I think this would be the easiest option, or there could be something more advanced, where you pass a list to be flattened, but all is the default, but I wouldn’t want to go too far on this. https://gist.github.com/matsavage/a50d9c541957f276088c341cc84a9e7f

pubpub-zz commented 3 months ago

@matsavage your code seems to have some good idea your function should integrate PdfWriter.

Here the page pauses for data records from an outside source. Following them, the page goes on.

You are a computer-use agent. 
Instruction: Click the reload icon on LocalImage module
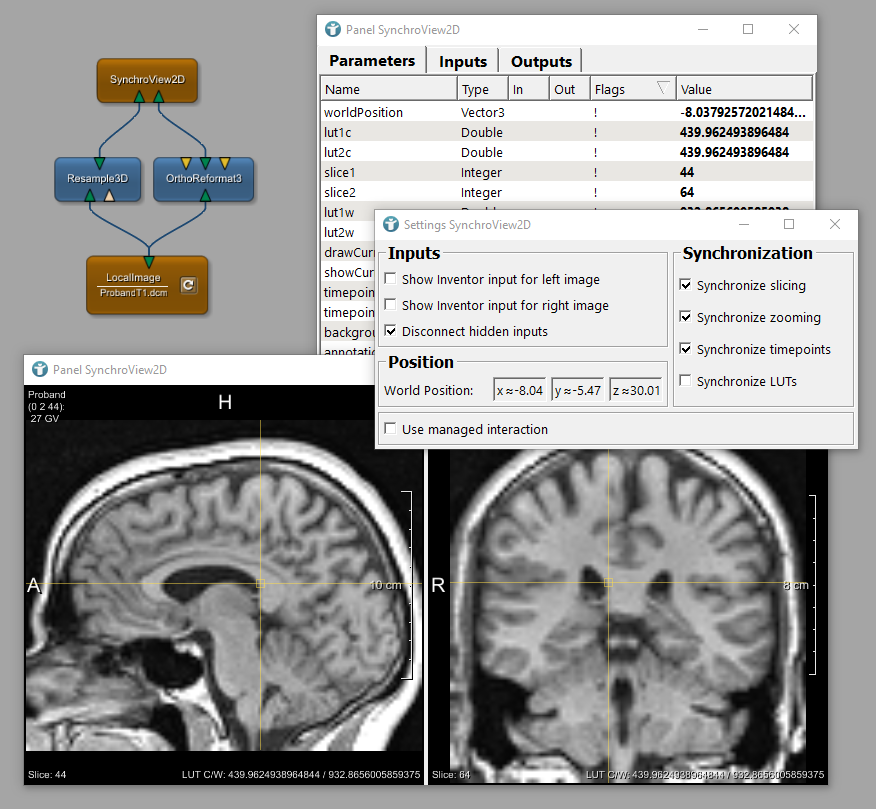(x=187, y=286)
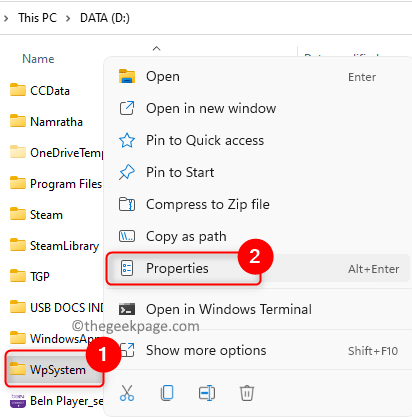Expand the chevron left of This PC

click(x=6, y=18)
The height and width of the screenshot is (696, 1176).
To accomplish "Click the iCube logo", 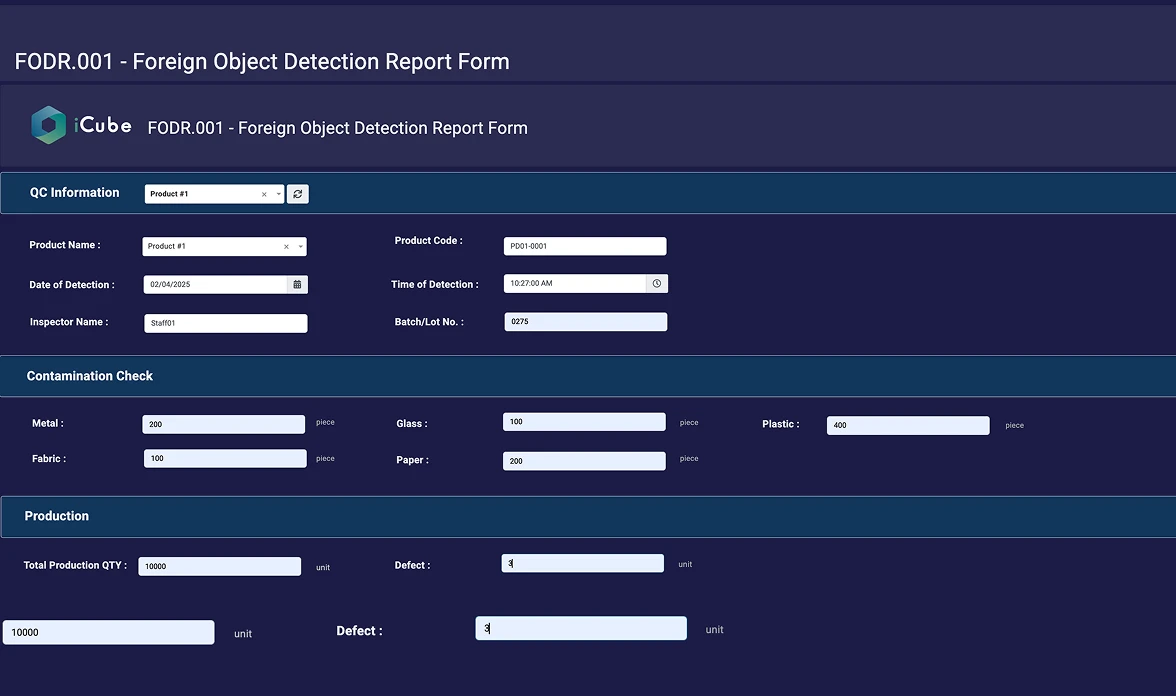I will point(81,125).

In order to ease you should fork pypdf and build a branch with your mods : this will ease its merging.

What you should try is to convert the global ["/AP"]["/N"] into an XForm (that way you will not worry about merging the resources, drawing and so on into the page) and just add in the main page content a cm operation to do the translation to the proper rectangle, call the new XForm with Do operator : this should fit with all type of widgets

matsavage commented 3 months ago

I only did things this way to see if the flattening could be done, to save the effort of setting up the development environment on my machine, this is more the template than the PR

Thanks for the advice, I’ll try and have a look at this some time

pubpub-zz commented 3 months ago

Looking forward 😊

nicholas-alonzo commented 1 month ago

Looking forward for this feature!

matsavage commented 1 month ago

Honestly I haven’t been able to look at this since May, feel free to have your own attempt at implementing it if it’s something you need.

pubpub-zz commented 1 month ago

At your marks.... get set ... go! 😉😄😄😄

matsavage commented 1 month ago

At your marks.... get set ... go! 😉😄😄😄

I think it’s the one everyone wants, but no one wants to do

nicholas-alonzo commented 1 month ago

Honestly I haven’t been able to look at this since May, feel free to have your own attempt at implementing it if it’s something you need.

Darn, I wouldn't even know where to start 🥴